▶ **TASK OBJECTIVE**
Only the final stretch of lines is needed: output exactly the line containing "[Dịch thuật: Giữ" and all lines following it in the listing below.

▶ **RECORDS FOR PROCESSING**

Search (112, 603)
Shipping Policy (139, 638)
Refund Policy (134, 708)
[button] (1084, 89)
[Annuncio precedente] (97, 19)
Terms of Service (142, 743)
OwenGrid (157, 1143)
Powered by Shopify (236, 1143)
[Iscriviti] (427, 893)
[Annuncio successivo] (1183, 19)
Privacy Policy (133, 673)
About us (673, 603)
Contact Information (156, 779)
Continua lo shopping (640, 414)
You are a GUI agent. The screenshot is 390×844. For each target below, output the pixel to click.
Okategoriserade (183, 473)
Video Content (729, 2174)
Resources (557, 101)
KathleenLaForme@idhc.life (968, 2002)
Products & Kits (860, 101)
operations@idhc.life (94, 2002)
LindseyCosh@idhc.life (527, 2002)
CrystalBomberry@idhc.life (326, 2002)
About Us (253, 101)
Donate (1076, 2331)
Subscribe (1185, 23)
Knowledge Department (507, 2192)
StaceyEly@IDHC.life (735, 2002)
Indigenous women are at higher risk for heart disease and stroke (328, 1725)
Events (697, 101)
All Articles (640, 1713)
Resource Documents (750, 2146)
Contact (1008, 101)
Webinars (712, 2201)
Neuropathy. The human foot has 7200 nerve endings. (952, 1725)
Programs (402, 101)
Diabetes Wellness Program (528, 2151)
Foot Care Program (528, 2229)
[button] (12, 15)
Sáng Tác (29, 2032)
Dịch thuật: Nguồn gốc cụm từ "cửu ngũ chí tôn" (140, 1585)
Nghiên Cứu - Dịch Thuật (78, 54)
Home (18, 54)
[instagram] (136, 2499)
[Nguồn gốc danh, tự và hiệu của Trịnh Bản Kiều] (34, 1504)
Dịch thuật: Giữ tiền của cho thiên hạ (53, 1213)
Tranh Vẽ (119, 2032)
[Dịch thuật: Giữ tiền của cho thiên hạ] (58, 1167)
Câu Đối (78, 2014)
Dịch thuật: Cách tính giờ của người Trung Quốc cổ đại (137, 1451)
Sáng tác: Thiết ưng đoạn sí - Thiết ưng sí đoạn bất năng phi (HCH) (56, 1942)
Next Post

▶ **COMPLETED TASK**
[Dịch thuật: Giữ tiền của cho thiên hạ] (58, 1167)
Câu Đối (78, 2014)
Dịch thuật: Cách tính giờ của người Trung Quốc cổ đại (137, 1451)
Sáng tác: Thiết ưng đoạn sí - Thiết ưng sí đoạn bất năng phi (HCH) (56, 1942)
Next Post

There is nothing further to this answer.